File Under: Programming

Learn to Code With Mozilla’s ‘Thimble’ Editor

Mozilla Thimble is a new web-based code editor, part of the company’s recently unveiled “Webmakers” project. Thimble is designed to give novice webmakers an easy-to-use online tool to quickly build and share webpages.

You can check out Thimble over at the new Mozilla Thimble website. Keep in mind that Mozilla hasn’t formally launched Thimble; the company is still testing, fixing bugs and iterating the app.

Thimble is slightly different than other online code editors you may have tried, putting the emphasis on teaching HTML to newcomers rather than catering to advanced users. Thimble offers side-by-side code editor and code output panels which help new users see immediate results. Type an <h1> and you’ll immediately see a headline. The instant feedback is not only helpful for spotting and fixing errors, but encouraging for those just starting out since you can see what you’ve created right away.

Thimble is very purposefully not aimed at veteran HTML junkies, but for those just learning how to write HTML — which is the focus of the Webmakers project — Thimble is one of the friendliest, easiest-to-use code editors we’ve seen.

------------------------------------

■ SET TASKS:
#1 According to the Thimble article, what is Mozilla still doing with the app before its formal launch? List every activity named.
#2 Write out the Thimble article word for word from "Learn to Code" to "iterating the app.".
#3 Pick up the article on Mozilla's Thimble editor from its last sentence and keep writing.
The material has no connection to the Thimble article.

■ DATA EXTRACT:
------------------------------------

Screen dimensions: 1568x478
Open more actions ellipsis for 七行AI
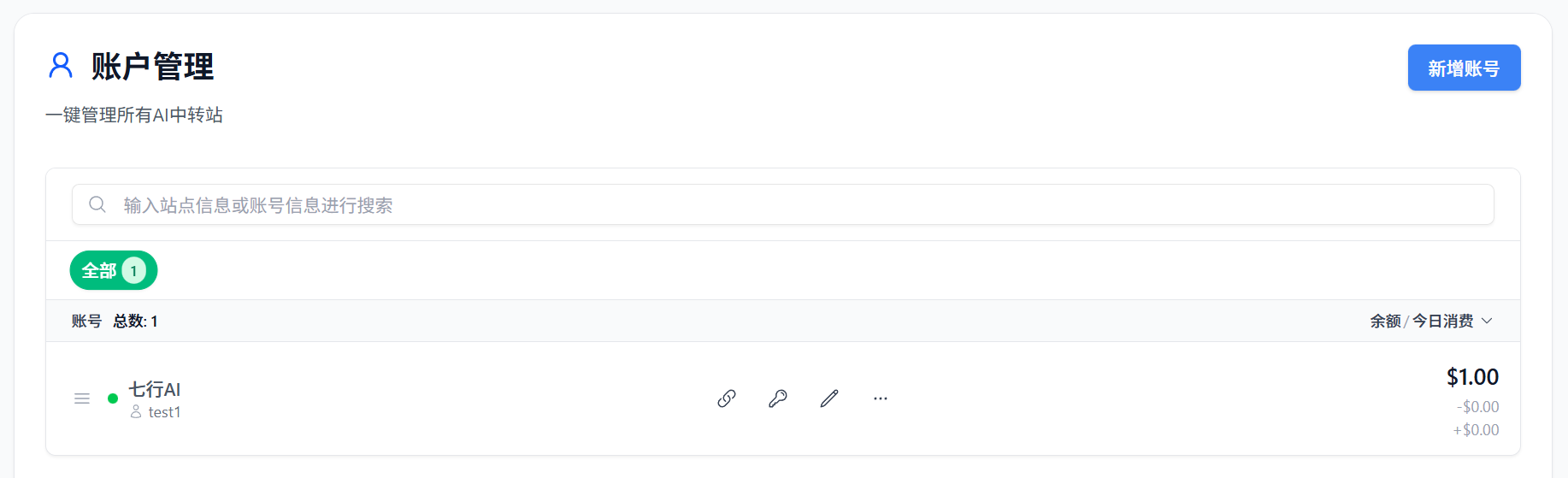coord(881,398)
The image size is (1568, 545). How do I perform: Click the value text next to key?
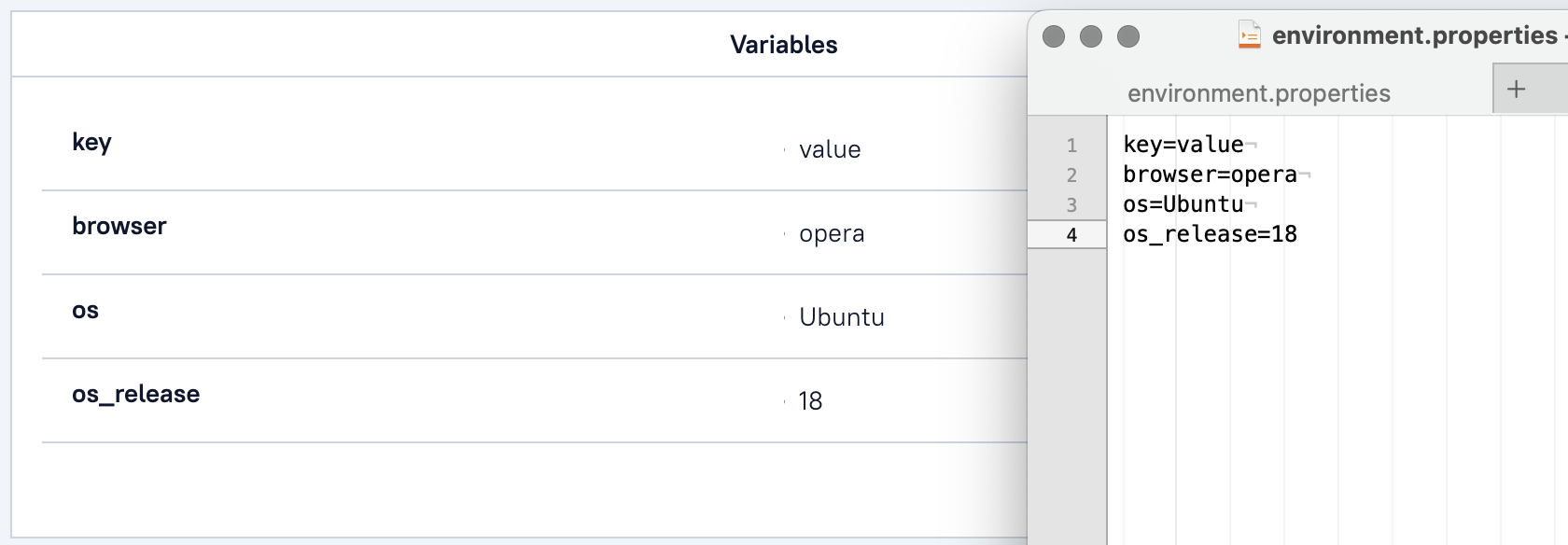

------------------------------------

■ ANSWERS FOR THE TASKS:
#1
- testing
- fixing bugs
- iterating the app

#2
Learn to Code With Mozilla’s ‘Thimble’ Editor

Mozilla Thimble is a new web-based code editor, part of the company’s recently unveiled “Webmakers” project. Thimble is designed to give novice webmakers an easy-to-use online tool to quickly build and share webpages.

You can check out Thimble over at the new Mozilla Thimble website. Keep in mind that Mozilla hasn’t formally launched Thimble; the company is still testing, fixing bugs and iterating the app.

#3
Thimble can also load pre-made project templates to help users get started with some content that’s ready to build on. Currently the featured projects section of the Thimble homepage is still awaiting content, but among the coming projects is a tutorial on editing and creating your own Tumblr theme, as well as others from Mozilla’s various Webmaker partners.

To help new users get their Thimble-created projects on the web Mozilla has also bundled a publishing function directly into the editor. Once you’ve got your Thimble page looking the way you’d like it, just hit the “Publish” button and Thimble will output and host your page, offering up a URL to share with friends and another to edit your page if there’s something you need to change.